Retype the listing that follows without a single change.
::::::
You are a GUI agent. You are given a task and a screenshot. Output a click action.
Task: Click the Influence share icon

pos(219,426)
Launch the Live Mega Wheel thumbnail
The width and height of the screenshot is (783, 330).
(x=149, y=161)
::::::
→ ANSWER TO THIS EXERCISE
You are a GUI agent. You are given a task and a screenshot. Output a click action.
Task: Click the Influence share icon

pos(219,426)
Launch the Live Mega Wheel thumbnail
The width and height of the screenshot is (783, 330).
(x=149, y=161)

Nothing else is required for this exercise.